Reputation: 51
I am trying to create dataframe using sample record. One of the field is of DateType. I am getting error for value provided in DatType field. Please find below code Error is
TypeError: field date: DateType can not accept object '2019-12-01' in type <class 'str'>
I tried to convert stringType to DateType using to_date plus some other ways but not able to do so. Please advise
from pyspark.sql.functions import to_date,col,lit,expr
from pyspark.sql.types import StructType,StructField,IntegerType,DateType,StringType
from pyspark.sql import Row
MySchema = StructType([ StructField("CustomerID",IntegerType(),True),
StructField("Quantity",IntegerType(),True),
StructField("date",DateType(),True)
])
myRow=Row(10,100,"2019-12-01")
mydf=spark.createDataFrame([myRow],MySchema)
display(mydf)
Upvotes: 5
Views: 9973
Reputation: 473
What works for me (I'm on Python 3.8.12 and Spark version 3.0.1):
from datetime import datetime
from pyspark.sql.types import DateType, StructType, StructField,
IntegerType, Row
from pyspark.sql import SparkSession
MySchema = StructType([ StructField("CustomerID",IntegerType(),True),
StructField("Quantity",IntegerType(),True),
StructField("date",DateType(),True)
])
spark = SparkSession.builder.appName("local").master("local").getOrCreate()
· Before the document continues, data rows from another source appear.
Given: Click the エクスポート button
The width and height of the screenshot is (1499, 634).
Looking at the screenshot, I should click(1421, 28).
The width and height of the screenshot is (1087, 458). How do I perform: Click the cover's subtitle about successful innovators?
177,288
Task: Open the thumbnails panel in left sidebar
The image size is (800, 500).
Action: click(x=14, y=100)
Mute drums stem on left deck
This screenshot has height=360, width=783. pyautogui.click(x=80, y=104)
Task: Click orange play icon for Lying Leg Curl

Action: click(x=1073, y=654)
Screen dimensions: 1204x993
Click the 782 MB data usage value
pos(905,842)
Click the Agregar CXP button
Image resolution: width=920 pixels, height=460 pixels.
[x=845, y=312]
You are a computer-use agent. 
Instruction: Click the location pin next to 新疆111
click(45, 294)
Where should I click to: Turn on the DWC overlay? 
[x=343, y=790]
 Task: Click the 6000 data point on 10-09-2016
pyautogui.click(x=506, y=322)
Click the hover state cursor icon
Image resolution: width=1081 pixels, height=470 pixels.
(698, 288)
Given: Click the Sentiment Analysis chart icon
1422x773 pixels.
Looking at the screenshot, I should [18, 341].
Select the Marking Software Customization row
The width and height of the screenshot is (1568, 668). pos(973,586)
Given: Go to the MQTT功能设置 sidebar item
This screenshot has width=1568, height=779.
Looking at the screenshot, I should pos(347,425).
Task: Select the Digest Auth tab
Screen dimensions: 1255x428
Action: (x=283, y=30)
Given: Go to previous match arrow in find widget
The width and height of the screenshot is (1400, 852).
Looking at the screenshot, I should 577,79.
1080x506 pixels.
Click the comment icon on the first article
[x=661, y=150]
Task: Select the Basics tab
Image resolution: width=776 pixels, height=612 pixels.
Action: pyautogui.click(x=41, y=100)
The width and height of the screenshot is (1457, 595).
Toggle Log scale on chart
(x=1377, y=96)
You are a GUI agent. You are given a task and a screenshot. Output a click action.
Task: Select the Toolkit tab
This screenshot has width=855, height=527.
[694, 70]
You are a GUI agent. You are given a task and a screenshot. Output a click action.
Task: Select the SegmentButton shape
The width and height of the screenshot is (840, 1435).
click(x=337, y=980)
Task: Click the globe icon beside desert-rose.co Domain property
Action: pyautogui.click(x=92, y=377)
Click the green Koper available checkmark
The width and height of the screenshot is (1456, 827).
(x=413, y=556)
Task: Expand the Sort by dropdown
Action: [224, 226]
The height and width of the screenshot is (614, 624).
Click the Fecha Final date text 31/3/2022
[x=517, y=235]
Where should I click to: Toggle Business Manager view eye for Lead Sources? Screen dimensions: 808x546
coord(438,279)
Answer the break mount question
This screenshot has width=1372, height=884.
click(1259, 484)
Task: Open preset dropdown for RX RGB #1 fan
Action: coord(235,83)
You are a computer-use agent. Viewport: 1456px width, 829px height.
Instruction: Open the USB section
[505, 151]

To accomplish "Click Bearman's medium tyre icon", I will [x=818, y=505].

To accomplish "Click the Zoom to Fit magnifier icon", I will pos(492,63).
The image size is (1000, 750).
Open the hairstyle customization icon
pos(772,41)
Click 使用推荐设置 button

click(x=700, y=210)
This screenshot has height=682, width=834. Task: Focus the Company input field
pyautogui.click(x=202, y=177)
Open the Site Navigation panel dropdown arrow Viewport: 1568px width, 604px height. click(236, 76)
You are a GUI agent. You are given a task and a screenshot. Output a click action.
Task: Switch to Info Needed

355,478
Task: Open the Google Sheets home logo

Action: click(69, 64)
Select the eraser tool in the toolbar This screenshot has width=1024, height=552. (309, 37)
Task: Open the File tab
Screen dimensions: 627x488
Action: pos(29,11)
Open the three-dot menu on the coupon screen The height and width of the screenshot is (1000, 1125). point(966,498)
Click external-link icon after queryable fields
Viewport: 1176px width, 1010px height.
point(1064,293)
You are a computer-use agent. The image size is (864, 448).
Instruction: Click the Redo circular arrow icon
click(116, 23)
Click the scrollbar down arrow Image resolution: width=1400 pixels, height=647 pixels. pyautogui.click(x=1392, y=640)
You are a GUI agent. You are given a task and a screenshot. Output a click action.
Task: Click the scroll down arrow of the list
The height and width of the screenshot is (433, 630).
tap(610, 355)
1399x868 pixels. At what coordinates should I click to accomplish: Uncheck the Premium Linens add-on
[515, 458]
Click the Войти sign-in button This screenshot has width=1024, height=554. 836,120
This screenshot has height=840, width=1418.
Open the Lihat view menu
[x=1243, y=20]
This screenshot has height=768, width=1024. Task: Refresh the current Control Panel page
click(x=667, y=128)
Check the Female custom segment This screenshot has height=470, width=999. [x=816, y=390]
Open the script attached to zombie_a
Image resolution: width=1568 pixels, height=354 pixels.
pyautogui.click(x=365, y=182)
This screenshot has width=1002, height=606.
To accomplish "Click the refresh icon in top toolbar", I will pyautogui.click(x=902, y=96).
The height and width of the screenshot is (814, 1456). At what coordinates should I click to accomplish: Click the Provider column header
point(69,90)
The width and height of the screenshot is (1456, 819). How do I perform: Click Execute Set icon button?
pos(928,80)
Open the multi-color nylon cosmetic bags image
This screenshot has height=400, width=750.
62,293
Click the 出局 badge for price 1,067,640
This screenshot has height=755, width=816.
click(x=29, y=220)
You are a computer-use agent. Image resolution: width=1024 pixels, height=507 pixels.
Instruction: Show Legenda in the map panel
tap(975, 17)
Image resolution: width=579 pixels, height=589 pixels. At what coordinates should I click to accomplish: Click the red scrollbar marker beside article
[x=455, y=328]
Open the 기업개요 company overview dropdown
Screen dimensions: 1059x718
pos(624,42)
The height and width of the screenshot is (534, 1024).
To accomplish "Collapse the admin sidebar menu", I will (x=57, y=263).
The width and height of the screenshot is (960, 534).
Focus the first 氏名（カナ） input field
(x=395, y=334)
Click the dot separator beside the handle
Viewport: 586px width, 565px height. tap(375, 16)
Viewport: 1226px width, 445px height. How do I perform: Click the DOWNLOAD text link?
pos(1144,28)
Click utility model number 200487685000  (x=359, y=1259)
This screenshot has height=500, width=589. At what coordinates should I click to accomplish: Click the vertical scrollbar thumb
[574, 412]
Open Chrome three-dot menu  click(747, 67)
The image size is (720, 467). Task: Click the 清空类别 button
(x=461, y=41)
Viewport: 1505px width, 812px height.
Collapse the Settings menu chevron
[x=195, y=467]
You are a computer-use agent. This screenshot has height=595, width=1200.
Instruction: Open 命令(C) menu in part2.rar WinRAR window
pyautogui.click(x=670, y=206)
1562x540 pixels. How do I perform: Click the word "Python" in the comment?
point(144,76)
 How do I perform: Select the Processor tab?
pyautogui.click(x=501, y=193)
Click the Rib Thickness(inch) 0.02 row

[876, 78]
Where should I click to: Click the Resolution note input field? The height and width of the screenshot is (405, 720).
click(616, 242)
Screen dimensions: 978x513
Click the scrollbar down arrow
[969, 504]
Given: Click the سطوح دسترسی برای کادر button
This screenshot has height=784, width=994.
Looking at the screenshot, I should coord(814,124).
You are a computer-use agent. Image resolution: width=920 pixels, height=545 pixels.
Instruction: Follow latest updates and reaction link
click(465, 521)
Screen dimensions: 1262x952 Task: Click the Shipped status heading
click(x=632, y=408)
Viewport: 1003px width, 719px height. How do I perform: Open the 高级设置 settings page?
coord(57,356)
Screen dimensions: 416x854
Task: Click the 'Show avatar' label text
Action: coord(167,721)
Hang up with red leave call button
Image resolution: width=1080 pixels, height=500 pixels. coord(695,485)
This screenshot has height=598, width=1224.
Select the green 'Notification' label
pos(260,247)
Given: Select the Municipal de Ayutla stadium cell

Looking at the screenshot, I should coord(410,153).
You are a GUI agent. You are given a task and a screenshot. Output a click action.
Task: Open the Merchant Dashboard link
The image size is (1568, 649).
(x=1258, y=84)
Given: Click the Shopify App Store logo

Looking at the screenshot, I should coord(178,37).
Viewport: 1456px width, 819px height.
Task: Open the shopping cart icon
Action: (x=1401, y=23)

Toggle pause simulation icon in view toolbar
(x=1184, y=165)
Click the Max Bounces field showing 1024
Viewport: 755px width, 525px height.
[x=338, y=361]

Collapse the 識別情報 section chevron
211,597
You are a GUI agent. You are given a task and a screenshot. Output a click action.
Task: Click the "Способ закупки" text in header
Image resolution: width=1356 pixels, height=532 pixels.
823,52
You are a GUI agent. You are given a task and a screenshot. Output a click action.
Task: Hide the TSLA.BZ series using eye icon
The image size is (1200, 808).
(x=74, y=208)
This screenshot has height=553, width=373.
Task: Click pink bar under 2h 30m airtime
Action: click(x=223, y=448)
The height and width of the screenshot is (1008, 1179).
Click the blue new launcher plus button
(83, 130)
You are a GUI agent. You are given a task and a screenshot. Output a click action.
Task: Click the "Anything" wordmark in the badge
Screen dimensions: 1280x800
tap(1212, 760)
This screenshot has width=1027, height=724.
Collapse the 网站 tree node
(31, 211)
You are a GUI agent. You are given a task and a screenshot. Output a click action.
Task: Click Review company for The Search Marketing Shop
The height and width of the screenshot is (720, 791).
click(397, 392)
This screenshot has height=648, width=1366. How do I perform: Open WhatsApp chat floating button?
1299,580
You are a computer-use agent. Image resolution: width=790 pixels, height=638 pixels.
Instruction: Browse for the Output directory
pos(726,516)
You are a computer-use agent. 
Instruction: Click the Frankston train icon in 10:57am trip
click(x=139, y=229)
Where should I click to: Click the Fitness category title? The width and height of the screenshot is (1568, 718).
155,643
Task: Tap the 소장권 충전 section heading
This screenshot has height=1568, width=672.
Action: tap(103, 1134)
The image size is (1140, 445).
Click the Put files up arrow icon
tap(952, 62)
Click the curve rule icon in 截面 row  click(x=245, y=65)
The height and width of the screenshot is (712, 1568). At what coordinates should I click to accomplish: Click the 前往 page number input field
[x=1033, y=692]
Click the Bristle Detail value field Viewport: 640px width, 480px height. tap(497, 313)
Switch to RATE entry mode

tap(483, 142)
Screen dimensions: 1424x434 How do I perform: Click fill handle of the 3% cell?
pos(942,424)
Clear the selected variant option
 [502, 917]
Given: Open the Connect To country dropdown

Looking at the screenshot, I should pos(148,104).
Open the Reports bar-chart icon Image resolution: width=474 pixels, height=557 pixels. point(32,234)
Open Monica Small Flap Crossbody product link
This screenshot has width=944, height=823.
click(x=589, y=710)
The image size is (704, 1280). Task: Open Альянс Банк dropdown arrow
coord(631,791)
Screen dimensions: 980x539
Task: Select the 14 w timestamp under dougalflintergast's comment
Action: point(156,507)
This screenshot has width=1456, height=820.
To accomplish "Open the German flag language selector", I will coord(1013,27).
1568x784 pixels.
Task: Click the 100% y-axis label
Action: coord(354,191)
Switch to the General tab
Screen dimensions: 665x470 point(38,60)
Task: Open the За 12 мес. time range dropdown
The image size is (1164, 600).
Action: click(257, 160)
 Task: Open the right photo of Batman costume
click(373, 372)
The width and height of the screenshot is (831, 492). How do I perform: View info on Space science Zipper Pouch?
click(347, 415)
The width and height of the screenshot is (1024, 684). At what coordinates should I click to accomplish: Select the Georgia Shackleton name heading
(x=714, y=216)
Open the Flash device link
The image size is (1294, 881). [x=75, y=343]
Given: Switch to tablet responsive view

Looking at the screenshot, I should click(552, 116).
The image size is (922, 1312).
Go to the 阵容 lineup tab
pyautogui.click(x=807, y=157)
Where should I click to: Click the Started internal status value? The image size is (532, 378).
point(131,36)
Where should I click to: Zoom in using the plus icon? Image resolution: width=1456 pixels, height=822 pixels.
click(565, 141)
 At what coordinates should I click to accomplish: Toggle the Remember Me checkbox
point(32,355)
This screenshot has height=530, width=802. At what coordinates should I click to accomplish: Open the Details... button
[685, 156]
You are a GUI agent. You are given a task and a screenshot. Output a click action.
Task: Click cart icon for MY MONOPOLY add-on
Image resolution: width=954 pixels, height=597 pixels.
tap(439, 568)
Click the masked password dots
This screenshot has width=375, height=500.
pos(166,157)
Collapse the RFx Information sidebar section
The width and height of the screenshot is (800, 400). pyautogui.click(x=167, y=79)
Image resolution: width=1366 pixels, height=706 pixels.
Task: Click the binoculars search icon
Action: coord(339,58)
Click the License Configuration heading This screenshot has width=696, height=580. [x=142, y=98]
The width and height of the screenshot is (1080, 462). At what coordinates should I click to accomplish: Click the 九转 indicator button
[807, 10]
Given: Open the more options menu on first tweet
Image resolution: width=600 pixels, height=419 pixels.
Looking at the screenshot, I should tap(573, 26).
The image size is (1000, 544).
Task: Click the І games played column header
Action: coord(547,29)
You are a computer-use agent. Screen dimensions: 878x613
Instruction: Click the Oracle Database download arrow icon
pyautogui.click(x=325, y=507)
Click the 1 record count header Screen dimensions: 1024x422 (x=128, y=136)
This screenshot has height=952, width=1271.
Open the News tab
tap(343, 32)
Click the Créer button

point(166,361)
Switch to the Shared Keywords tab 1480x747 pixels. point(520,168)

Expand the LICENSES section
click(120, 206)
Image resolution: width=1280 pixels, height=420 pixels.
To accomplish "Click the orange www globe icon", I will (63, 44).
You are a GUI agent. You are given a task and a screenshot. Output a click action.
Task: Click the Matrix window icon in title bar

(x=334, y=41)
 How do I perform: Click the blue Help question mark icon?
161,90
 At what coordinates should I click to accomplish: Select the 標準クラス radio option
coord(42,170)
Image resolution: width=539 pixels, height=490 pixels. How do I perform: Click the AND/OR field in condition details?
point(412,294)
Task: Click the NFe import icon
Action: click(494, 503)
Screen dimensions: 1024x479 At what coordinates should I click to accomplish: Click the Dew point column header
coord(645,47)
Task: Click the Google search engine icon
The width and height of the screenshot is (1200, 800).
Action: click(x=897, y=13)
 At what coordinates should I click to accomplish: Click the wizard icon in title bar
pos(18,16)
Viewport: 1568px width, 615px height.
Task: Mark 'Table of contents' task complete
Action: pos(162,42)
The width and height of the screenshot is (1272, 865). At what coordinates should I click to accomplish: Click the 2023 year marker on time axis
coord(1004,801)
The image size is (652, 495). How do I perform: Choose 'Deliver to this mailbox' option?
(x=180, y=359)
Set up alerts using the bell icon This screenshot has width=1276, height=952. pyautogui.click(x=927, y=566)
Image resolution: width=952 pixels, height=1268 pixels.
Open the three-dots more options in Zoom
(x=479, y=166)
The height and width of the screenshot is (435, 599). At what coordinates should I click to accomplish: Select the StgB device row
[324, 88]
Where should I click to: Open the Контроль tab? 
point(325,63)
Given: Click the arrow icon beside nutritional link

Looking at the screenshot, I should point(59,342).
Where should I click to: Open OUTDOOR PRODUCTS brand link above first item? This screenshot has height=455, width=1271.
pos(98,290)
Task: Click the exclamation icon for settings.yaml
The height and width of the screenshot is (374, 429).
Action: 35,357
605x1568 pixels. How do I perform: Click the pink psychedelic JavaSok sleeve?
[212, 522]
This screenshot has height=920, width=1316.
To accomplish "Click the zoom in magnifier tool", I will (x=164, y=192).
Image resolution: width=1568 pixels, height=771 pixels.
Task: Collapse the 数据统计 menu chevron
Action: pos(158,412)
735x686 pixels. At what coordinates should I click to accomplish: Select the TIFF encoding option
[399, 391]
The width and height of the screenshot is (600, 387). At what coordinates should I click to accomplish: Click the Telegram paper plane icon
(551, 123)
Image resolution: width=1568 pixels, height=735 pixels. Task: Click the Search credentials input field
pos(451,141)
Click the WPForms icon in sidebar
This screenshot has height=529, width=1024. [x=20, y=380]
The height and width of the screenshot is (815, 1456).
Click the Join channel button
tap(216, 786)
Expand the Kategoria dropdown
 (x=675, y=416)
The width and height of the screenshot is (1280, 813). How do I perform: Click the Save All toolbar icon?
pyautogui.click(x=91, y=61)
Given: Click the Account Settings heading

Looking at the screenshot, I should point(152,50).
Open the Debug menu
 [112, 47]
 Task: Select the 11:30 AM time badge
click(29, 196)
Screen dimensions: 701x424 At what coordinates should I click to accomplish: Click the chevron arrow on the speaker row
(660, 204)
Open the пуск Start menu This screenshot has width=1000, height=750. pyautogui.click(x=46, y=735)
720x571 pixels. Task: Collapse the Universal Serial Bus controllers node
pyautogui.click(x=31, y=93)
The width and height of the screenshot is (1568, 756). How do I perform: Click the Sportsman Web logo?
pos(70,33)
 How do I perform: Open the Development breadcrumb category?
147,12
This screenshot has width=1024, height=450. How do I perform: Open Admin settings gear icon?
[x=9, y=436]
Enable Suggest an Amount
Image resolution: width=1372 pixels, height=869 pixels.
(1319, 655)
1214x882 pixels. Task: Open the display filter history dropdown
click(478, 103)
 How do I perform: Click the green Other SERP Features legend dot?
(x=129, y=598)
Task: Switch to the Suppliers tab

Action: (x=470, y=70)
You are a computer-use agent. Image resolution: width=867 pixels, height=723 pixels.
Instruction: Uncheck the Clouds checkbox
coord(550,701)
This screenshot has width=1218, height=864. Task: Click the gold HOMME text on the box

myRow=Row(10,100,datetime(2019, 12, 1))
mydf=spark.createDataFrame([myRow],MySchema)
mydf.show(truncate=False) #I'm not on DataBricks, so I use mydf.show(truncate=False) instead of display
Upvotes: 1
Reputation: 943
You can use datetime
class to convert string to date:
from datetime import datetime
myRow=Row(10,100,datetime.strptime('2019-12-01','%Y-%m-%d'))
mydf=spark.createDataFrame([myRow],MySchema)
mydf.show()
It should work.
Upvotes: 5